A divergência sobre a revogação ou não da isenção da contribuição para o financiamento da Seguridade Social (Cofins) em favor das sociedades civis prestadoras de serviços profissionais regulamentados remanesce no cenário jurídico brasileiro. Passados mais de dez anos do advento da Lei Federal n.º 9.430/1996 – que teria, através de seu artigo 56, revogado o art. 6º, II, da lei Complementar n.º 70/1991 –, assiste-se à renovação do debate, agora, no Supremo Tribunal Federal. Parece longe, ainda, de ser pacificada a “incerteza”.
O problema jurídico surgiu em razão da suposta revogação da isenção, instituída por lei complementar, ter se dado por lei ordinária. As argumentações se desenvolveram levando em consideração o fato de que a Lei Complementar n.º 70/1991 teria disciplinado matéria a ela não reservada, isto é, que poderia ser disposta por lei ordinária. Uma espécie de invasão, por aquela, da esfera de competência do legislador ordinário.
Formaram-se daí duas correntes jurisprudenciais de vertentes distintas.

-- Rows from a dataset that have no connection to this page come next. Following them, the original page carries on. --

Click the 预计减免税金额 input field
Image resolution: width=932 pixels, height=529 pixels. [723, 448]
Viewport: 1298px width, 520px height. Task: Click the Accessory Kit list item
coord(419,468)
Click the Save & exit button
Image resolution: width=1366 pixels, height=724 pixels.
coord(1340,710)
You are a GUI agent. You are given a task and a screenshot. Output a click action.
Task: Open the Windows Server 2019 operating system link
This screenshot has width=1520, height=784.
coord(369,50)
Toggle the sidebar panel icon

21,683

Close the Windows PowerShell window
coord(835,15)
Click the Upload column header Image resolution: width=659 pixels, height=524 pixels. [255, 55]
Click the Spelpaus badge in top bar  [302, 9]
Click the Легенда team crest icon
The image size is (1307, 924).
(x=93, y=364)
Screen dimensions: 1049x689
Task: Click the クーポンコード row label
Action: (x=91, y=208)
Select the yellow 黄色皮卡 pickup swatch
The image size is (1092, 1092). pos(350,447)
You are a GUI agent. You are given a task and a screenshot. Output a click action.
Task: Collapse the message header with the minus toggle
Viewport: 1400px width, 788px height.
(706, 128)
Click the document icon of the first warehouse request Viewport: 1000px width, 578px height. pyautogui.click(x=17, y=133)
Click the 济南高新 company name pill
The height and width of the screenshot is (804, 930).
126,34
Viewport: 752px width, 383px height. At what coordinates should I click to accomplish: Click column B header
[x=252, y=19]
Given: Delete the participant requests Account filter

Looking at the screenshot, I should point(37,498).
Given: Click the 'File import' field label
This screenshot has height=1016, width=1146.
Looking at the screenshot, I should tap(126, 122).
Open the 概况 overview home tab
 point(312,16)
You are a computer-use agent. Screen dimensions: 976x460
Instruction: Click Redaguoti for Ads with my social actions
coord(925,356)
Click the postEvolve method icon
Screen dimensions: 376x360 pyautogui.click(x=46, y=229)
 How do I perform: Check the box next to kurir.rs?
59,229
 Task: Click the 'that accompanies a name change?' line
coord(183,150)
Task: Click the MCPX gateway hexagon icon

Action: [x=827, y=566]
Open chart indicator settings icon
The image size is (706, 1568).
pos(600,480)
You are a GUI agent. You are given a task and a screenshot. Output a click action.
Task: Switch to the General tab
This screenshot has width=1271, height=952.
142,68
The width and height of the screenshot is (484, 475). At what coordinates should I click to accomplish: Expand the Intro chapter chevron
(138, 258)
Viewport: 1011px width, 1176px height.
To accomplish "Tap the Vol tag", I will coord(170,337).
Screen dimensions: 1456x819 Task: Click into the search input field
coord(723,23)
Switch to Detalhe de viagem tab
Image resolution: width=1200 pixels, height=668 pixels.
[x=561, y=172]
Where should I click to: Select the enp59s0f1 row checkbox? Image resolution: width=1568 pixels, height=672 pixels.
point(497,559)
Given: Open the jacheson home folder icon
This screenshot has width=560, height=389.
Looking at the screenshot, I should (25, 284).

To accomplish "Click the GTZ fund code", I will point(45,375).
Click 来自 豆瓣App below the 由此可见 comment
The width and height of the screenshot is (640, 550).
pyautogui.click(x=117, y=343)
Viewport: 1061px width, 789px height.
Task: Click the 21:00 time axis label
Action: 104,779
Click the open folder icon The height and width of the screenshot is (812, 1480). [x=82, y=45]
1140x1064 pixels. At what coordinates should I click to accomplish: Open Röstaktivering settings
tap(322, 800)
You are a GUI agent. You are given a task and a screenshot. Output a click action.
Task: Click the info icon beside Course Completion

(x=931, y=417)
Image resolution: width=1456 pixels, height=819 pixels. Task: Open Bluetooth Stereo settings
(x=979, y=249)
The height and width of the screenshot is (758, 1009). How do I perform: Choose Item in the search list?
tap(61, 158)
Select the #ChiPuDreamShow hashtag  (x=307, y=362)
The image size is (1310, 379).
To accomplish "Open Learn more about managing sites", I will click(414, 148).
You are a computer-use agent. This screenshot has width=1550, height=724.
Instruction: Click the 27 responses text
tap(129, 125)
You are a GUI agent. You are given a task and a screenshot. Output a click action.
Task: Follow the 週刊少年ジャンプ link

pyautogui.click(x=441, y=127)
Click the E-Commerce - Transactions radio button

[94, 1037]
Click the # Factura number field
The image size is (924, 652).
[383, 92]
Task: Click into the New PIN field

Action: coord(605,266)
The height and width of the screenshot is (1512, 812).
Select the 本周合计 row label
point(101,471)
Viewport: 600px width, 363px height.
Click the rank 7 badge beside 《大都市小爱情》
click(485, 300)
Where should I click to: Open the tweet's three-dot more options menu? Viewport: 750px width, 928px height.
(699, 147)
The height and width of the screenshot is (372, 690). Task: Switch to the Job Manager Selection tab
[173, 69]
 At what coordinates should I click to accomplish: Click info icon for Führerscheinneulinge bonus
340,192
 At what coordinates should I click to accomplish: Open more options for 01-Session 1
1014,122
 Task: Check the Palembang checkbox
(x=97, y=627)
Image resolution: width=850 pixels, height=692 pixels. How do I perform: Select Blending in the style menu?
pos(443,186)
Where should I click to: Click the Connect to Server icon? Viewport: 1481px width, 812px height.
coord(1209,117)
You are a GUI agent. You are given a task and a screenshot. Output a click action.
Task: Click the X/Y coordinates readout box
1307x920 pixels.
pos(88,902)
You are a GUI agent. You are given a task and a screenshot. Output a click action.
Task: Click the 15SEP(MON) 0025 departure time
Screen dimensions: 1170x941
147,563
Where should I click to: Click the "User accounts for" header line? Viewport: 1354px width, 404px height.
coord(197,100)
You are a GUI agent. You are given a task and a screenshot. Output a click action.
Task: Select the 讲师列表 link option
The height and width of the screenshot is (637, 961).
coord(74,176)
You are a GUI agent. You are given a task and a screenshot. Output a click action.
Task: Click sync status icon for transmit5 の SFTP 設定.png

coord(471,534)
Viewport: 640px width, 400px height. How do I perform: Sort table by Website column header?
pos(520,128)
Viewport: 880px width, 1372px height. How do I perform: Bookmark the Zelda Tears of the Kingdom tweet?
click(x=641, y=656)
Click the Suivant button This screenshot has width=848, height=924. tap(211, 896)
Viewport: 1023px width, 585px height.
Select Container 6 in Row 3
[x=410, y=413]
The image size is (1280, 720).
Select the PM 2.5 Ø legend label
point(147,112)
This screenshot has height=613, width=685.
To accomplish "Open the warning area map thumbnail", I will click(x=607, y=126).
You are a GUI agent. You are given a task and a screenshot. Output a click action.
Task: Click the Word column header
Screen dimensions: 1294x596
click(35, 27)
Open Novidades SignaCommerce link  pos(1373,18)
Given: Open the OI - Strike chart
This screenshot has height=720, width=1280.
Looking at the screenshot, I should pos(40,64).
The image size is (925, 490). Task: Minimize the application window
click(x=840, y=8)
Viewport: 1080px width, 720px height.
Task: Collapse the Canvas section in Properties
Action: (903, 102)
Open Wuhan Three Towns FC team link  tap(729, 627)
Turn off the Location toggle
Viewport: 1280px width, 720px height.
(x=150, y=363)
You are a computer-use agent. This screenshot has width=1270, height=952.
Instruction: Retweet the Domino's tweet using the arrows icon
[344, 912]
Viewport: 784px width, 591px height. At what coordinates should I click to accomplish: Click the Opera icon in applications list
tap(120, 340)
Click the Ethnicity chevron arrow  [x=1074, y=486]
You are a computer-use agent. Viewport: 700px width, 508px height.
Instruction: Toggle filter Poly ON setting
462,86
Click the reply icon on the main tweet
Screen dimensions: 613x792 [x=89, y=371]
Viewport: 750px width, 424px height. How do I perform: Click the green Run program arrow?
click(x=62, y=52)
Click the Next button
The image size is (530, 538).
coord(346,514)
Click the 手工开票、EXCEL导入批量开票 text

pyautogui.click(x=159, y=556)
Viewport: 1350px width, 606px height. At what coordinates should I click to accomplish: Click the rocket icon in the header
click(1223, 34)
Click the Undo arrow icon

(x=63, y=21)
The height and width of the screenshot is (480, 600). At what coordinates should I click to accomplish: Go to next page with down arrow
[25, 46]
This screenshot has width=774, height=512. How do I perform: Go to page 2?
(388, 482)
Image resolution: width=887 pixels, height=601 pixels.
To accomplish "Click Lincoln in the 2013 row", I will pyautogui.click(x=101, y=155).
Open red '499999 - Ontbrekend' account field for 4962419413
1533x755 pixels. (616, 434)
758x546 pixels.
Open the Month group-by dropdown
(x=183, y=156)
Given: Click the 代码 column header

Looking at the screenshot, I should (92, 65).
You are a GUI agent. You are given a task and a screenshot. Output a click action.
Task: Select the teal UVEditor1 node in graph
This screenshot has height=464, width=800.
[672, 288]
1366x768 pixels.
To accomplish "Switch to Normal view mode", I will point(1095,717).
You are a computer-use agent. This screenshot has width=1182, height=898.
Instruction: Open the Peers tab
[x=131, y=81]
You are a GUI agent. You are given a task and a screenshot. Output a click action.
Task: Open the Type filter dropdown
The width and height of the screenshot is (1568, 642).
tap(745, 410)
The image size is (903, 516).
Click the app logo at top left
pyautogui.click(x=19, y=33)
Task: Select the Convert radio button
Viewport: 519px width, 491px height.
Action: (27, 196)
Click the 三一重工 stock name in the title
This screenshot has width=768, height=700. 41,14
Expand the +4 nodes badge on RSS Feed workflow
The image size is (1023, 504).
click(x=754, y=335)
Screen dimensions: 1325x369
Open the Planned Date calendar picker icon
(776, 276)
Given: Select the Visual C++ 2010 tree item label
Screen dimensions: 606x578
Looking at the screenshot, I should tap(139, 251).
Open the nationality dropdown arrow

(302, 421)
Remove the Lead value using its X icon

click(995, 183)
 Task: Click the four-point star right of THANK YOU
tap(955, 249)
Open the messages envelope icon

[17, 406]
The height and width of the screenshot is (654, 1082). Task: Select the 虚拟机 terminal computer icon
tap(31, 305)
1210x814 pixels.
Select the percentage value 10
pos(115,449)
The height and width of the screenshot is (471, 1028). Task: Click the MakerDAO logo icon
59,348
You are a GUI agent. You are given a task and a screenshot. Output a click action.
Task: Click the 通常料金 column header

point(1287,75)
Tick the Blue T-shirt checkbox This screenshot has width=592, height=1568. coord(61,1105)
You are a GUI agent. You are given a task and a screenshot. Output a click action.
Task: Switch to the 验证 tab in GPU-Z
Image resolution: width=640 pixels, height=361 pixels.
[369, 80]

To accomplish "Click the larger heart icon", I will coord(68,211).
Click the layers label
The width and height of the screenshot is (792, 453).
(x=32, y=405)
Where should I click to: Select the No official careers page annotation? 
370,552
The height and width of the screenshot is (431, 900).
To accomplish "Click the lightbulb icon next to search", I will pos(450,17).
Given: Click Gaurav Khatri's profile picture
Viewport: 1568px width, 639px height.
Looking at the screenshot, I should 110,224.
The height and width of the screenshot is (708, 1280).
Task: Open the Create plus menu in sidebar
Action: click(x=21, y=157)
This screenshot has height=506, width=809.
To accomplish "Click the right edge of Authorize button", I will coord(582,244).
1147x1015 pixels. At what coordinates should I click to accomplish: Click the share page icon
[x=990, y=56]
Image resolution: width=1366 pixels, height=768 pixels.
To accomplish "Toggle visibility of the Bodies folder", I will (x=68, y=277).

Uma que entendia haver hierarquia entre lei complementar e lei ordinária, haja vista a própria ordem do art. 59, da Constituição do Brasil, aliada ao fato de que a primeira depende de quorum qualificado de aprovação, enquanto a última é aprovada por maioria simples. A outra posição defende inexistir hierarquia entre leis, já que ambas encontram seu fundamento de validade na Constituição. Lei ordinária, assim, não haure sua validade em lei complementar, porém na Lei Maior.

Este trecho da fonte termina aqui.